[Source data — start]

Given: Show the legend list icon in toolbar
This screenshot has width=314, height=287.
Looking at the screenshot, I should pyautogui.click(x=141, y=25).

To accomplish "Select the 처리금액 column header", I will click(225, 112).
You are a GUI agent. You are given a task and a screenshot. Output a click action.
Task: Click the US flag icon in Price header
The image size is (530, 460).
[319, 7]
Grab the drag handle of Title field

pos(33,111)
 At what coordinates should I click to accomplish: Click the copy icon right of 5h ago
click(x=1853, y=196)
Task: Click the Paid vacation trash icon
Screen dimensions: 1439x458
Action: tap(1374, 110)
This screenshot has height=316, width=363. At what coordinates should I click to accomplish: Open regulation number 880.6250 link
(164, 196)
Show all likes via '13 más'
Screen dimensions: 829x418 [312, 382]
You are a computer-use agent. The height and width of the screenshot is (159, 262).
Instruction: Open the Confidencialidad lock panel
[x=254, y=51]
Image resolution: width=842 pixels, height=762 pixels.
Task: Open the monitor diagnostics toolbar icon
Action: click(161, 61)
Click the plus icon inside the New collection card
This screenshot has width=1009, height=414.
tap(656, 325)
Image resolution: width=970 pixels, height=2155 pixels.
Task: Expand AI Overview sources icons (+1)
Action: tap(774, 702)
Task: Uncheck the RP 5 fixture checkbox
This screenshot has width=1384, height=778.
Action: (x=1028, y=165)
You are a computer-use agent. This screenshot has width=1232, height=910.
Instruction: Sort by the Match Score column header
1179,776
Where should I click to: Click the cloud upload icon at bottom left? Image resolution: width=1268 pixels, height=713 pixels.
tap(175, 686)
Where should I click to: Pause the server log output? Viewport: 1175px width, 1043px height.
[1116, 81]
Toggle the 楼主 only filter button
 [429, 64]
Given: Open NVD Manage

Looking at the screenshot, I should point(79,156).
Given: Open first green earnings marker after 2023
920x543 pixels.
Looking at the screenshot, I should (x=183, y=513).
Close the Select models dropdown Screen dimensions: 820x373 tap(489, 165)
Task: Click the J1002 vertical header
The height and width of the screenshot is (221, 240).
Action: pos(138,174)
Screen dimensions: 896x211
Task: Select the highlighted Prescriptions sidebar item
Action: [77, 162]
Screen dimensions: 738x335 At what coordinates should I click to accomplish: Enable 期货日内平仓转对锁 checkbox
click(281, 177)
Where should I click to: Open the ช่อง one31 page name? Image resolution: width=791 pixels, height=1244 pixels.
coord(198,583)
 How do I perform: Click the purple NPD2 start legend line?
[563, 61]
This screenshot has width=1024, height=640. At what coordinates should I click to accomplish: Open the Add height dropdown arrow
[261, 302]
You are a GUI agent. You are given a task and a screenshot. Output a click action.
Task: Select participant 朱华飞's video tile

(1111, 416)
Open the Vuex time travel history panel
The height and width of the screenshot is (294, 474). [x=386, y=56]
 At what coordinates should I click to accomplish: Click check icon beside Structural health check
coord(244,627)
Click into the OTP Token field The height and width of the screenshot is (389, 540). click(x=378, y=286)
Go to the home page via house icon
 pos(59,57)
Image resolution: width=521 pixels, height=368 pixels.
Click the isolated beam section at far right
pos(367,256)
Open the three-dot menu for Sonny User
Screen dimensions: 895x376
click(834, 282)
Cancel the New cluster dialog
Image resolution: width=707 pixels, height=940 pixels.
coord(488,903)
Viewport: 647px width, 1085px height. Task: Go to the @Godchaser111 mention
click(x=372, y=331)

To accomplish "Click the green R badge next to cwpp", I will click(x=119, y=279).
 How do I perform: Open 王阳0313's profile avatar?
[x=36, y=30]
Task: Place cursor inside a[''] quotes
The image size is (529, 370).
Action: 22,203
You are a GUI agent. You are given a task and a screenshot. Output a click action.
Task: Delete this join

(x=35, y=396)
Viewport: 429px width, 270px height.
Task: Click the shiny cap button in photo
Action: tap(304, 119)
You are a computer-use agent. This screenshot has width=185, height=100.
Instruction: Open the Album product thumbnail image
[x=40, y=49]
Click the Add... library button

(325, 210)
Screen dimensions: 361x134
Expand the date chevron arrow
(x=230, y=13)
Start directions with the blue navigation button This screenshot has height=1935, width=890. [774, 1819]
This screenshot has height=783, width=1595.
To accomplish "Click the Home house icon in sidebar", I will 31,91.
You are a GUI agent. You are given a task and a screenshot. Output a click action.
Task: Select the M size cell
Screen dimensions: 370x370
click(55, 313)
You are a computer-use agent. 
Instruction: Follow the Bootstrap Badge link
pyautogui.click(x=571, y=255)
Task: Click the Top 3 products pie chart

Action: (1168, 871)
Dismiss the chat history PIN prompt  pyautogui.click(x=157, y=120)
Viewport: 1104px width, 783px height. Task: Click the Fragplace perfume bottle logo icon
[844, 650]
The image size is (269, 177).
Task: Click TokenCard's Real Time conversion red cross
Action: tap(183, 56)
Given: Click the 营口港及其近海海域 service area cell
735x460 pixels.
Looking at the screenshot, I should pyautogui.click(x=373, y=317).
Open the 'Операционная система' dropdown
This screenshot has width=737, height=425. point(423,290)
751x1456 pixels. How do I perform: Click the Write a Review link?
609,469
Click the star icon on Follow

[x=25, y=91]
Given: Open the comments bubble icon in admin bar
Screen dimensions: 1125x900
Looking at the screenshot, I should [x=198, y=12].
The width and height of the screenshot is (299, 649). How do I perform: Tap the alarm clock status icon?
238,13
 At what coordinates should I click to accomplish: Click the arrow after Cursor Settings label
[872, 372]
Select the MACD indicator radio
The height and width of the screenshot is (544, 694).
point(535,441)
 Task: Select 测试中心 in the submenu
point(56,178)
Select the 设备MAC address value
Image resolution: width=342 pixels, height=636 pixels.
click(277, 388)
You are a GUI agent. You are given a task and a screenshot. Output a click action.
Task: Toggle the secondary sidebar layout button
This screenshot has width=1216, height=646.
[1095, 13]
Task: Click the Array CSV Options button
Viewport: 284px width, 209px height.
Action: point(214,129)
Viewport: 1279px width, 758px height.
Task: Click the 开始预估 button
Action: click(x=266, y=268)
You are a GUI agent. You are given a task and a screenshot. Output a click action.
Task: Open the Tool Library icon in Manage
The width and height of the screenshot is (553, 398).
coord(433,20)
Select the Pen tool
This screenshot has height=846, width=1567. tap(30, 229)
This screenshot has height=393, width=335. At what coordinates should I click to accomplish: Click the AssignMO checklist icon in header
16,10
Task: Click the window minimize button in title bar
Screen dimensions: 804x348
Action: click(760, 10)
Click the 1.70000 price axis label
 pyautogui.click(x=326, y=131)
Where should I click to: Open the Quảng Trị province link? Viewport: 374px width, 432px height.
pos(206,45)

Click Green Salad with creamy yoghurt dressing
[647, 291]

[Source data — finish]

Required work:
Reproduce each entry above exactly, keeping every character.

Response to the exercise:
Given: Show the legend list icon in toolbar
This screenshot has width=314, height=287.
Looking at the screenshot, I should pyautogui.click(x=141, y=25).

To accomplish "Select the 처리금액 column header", I will click(225, 112).
You are a GUI agent. You are given a task and a screenshot. Output a click action.
Task: Click the US flag icon in Price header
The image size is (530, 460).
[319, 7]
Grab the drag handle of Title field

pos(33,111)
 At what coordinates should I click to accomplish: Click the copy icon right of 5h ago
click(x=1853, y=196)
Task: Click the Paid vacation trash icon
Screen dimensions: 1439x458
Action: tap(1374, 110)
This screenshot has height=316, width=363. At what coordinates should I click to accomplish: Open regulation number 880.6250 link
(164, 196)
Show all likes via '13 más'
Screen dimensions: 829x418 [312, 382]
You are a computer-use agent. The height and width of the screenshot is (159, 262).
Instruction: Open the Confidencialidad lock panel
[x=254, y=51]
Image resolution: width=842 pixels, height=762 pixels.
Task: Open the monitor diagnostics toolbar icon
Action: click(161, 61)
Click the plus icon inside the New collection card
This screenshot has width=1009, height=414.
tap(656, 325)
Image resolution: width=970 pixels, height=2155 pixels.
Task: Expand AI Overview sources icons (+1)
Action: tap(774, 702)
Task: Uncheck the RP 5 fixture checkbox
This screenshot has width=1384, height=778.
Action: (x=1028, y=165)
You are a computer-use agent. This screenshot has width=1232, height=910.
Instruction: Sort by the Match Score column header
1179,776
Where should I click to: Click the cloud upload icon at bottom left? Image resolution: width=1268 pixels, height=713 pixels.
tap(175, 686)
Where should I click to: Pause the server log output? Viewport: 1175px width, 1043px height.
[1116, 81]
Toggle the 楼主 only filter button
 [429, 64]
Given: Open NVD Manage

Looking at the screenshot, I should point(79,156).
Given: Open first green earnings marker after 2023
920x543 pixels.
Looking at the screenshot, I should (x=183, y=513).
Close the Select models dropdown Screen dimensions: 820x373 tap(489, 165)
Task: Click the J1002 vertical header
The height and width of the screenshot is (221, 240).
Action: pos(138,174)
Screen dimensions: 896x211
Task: Select the highlighted Prescriptions sidebar item
Action: [77, 162]
Screen dimensions: 738x335 At what coordinates should I click to accomplish: Enable 期货日内平仓转对锁 checkbox
click(281, 177)
Where should I click to: Open the ช่อง one31 page name? Image resolution: width=791 pixels, height=1244 pixels.
coord(198,583)
 How do I perform: Click the purple NPD2 start legend line?
[563, 61]
This screenshot has width=1024, height=640. At what coordinates should I click to accomplish: Open the Add height dropdown arrow
[261, 302]
You are a GUI agent. You are given a task and a screenshot. Output a click action.
Task: Select participant 朱华飞's video tile

(1111, 416)
Open the Vuex time travel history panel
The height and width of the screenshot is (294, 474). [x=386, y=56]
 At what coordinates should I click to accomplish: Click check icon beside Structural health check
coord(244,627)
Click into the OTP Token field The height and width of the screenshot is (389, 540). click(x=378, y=286)
Go to the home page via house icon
 pos(59,57)
Image resolution: width=521 pixels, height=368 pixels.
Click the isolated beam section at far right
pos(367,256)
Open the three-dot menu for Sonny User
Screen dimensions: 895x376
click(834, 282)
Cancel the New cluster dialog
Image resolution: width=707 pixels, height=940 pixels.
coord(488,903)
Viewport: 647px width, 1085px height. Task: Go to the @Godchaser111 mention
click(x=372, y=331)

To accomplish "Click the green R badge next to cwpp", I will click(x=119, y=279).
 How do I perform: Open 王阳0313's profile avatar?
[x=36, y=30]
Task: Place cursor inside a[''] quotes
The image size is (529, 370).
Action: 22,203
You are a GUI agent. You are given a task and a screenshot. Output a click action.
Task: Delete this join

(x=35, y=396)
Viewport: 429px width, 270px height.
Task: Click the shiny cap button in photo
Action: tap(304, 119)
You are a computer-use agent. This screenshot has width=185, height=100.
Instruction: Open the Album product thumbnail image
[x=40, y=49]
Click the Add... library button

(325, 210)
Screen dimensions: 361x134
Expand the date chevron arrow
(x=230, y=13)
Start directions with the blue navigation button This screenshot has height=1935, width=890. [774, 1819]
This screenshot has height=783, width=1595.
To accomplish "Click the Home house icon in sidebar", I will 31,91.
You are a GUI agent. You are given a task and a screenshot. Output a click action.
Task: Select the M size cell
Screen dimensions: 370x370
click(55, 313)
You are a computer-use agent. 
Instruction: Follow the Bootstrap Badge link
pyautogui.click(x=571, y=255)
Task: Click the Top 3 products pie chart

Action: (1168, 871)
Dismiss the chat history PIN prompt  pyautogui.click(x=157, y=120)
Viewport: 1104px width, 783px height. Task: Click the Fragplace perfume bottle logo icon
[844, 650]
The image size is (269, 177).
Task: Click TokenCard's Real Time conversion red cross
Action: tap(183, 56)
Given: Click the 营口港及其近海海域 service area cell
735x460 pixels.
Looking at the screenshot, I should pyautogui.click(x=373, y=317).
Open the 'Операционная система' dropdown
This screenshot has width=737, height=425. point(423,290)
751x1456 pixels. How do I perform: Click the Write a Review link?
609,469
Click the star icon on Follow

[x=25, y=91]
Given: Open the comments bubble icon in admin bar
Screen dimensions: 1125x900
Looking at the screenshot, I should [x=198, y=12].
The width and height of the screenshot is (299, 649). How do I perform: Tap the alarm clock status icon?
238,13
 At what coordinates should I click to accomplish: Click the arrow after Cursor Settings label
[872, 372]
Select the MACD indicator radio
The height and width of the screenshot is (544, 694).
point(535,441)
 Task: Select 测试中心 in the submenu
point(56,178)
Select the 设备MAC address value
Image resolution: width=342 pixels, height=636 pixels.
click(277, 388)
You are a GUI agent. You are given a task and a screenshot. Output a click action.
Task: Toggle the secondary sidebar layout button
This screenshot has width=1216, height=646.
[1095, 13]
Task: Click the Array CSV Options button
Viewport: 284px width, 209px height.
Action: point(214,129)
Viewport: 1279px width, 758px height.
Task: Click the 开始预估 button
Action: click(x=266, y=268)
You are a GUI agent. You are given a task and a screenshot. Output a click action.
Task: Open the Tool Library icon in Manage
The width and height of the screenshot is (553, 398).
coord(433,20)
Select the Pen tool
This screenshot has height=846, width=1567. tap(30, 229)
This screenshot has height=393, width=335. At what coordinates should I click to accomplish: Click the AssignMO checklist icon in header
16,10
Task: Click the window minimize button in title bar
Screen dimensions: 804x348
Action: click(760, 10)
Click the 1.70000 price axis label
 pyautogui.click(x=326, y=131)
Where should I click to: Open the Quảng Trị province link? Viewport: 374px width, 432px height.
pos(206,45)

Click Green Salad with creamy yoghurt dressing
[647, 291]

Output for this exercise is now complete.